In the present embodiment, the product flow passage 75 includes a first production valve 76 and a second production valve 78. As illustrated the first production valve 76 is positioned upstream of an annulus crossover valve 80, and the second production valve 78 is positioned downstream from the annulus crossover valve 80. As discussed in detail below, the valves 76, 78 and 80 may be controlled to vary fluid flow into and out of the annulus 58 and tubing string 57. In addition, the product flow passage 75 includes a choke 82 positioned downstream from the production valves 76 and 78, and configured to regulate pressure and/or flow rate of product through the product flow passage 75. The product flow passage 75 also includes a flowline isolation valve 84 configured to selectively block fluid flow between the tree 22 and the surface. As illustrated, the product flow passage 75 terminates at a flowline hub 86 configured to interface with a conduit or manifold that conveys the product from the wellhead 12 to a surface vessel or platform.

Because the tubing hanger 26 is substantially sealed to the bore 34 of the tubing spool 24 via the seals 62, 70 and 72, flow of completion fluid through the annulus 58 is blocked. Consequently, the tubing spool 24 includes an upper annuls flow passage 88 and a lower annulus flow passage 90 to regulate completion fluid pressure within an upper region 89 above the tubing hanger 26 and a lower region 91 below the tubing hanger 26, respectively. Specifically, the upper annulus flow passage 88 extends from the upper region 89 to a lateral flow passage 92, and the lower annulus flow passage 90 extends from the lateral flow passage 92 to the lower region 91. In this configuration, completion fluid may be supplied and/or removed from each region 89 and 91 of the annulus 58. In the present embodiment, the upper annulus flow passage 88 includes an upper annulus valve 94, and the lower annulus flow passage 90 includes a lower annulus valve 96. The valves 94 and 96 are configured to control fluid flow to the upper region 89 and lower region 91, respectively. For example, prior to retrieving the tree 22, the valves 94 and 96 may be closed to block the flow of completion fluid from the annulus 58 into the environment. Conversely, once the tree 22 has between run or lowered into position, the valves 94 and 96 may be opened to facilitate flow of completion fluid between the tree 22 and the tubing spool 24. In addition, when landing the tree cap 52, the lower annulus valve 96 may be closed to seal completion fluid within the lower region 91, and the upper annulus valve 94 may be opened to enable excess completion fluid to be drained from the upper region 89, thereby facilitating movement of the tree cap 52 in the downward direction 71.

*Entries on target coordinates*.
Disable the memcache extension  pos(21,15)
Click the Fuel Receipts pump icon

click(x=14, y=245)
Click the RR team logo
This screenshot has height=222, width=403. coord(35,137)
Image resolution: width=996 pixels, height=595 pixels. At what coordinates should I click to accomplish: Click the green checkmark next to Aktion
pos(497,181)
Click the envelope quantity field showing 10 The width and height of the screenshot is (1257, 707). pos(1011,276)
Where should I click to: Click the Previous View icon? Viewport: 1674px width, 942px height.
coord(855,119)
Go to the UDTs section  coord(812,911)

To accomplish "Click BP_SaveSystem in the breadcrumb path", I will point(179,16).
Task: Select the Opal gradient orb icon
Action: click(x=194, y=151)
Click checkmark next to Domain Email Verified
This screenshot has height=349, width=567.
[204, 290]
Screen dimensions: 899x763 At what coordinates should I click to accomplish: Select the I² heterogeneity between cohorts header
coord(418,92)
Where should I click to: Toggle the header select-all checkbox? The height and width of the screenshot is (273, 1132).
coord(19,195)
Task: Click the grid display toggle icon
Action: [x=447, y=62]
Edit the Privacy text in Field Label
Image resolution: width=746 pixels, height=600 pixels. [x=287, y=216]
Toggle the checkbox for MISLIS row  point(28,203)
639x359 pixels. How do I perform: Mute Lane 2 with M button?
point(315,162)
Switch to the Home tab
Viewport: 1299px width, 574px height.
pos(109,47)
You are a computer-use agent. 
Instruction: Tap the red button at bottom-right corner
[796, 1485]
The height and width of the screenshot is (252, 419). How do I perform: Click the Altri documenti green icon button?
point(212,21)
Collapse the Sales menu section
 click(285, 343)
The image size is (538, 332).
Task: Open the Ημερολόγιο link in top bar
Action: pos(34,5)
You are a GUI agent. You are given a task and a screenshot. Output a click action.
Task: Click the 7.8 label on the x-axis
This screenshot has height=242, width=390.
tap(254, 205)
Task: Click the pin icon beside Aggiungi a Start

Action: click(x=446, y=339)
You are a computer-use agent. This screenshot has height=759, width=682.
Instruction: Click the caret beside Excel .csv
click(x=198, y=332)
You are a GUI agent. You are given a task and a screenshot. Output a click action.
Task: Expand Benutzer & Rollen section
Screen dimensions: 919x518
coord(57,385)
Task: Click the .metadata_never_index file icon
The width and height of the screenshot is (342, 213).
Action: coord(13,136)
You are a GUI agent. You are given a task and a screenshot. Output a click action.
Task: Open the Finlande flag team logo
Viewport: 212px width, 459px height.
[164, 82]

*EXERCISE OBJECTIVE*. Carry on the description of the wellhead tree's flow passages and valves from where it stops, writing in the same technical style.

*RESPONSE TO THIS TASK*.
As illustrated, the lateral annulus flow passage 92 extends through the hub connection 42 and interfaces with an annulus flow passage 97 of the subsea tree 22, thereby establishing a completion fluid flow path between the tubing spool 24 and the subsea tree 22. In the present embodiment, the annulus flow passage 97 includes an annulus valve 98 positioned upstream of the annulus crossover valve 80, and an annulus monitor valve 100 positioned downstream from the annulus crossover valve 80. As will be appreciated, the annulus valves 98 and 100 may be controlled along with the production valves 76 and 78 and the annulus crossover valve 80 to adjust fluid flow to and from the annulus 58 and the tubing string 57. For example, if the annulus valve 98, the annulus monitor valve 100, the first production valve 76, and the second production valve 78 are in the open position, and the annulus crossover valve 80 is in the closed position, then a fluid connection will be established between the flowline hub 86 and the tubing string 57, and between an annulus junction 101 and the annulus 58. In this configuration, pressure within the annulus 58 may be monitored, increased and/or decreased from the surface, and product may flow to a surface vessel or platform through the flowline hub 86. In one alternative configuration, the annulus monitor valve 100, the annulus crossover valve 80 and the first production valve 76 may be transitioned to the open position, and the annulus valve 98 and the second production valve 78 may be transitioned to the closed position. As a result, product flow to the flowline hub 86 will be blocked. However, a fluid connection will be established between the annulus junction 101 and the tubing string 57. In this configuration, completion fluid may be pumped into the tubing string 57 and/or the pressure of the product may be measured. As will be appreciated, the valves 76, 78, 80, 98 and 100 may be transitioned to alternative positions to establish further flow path configurations.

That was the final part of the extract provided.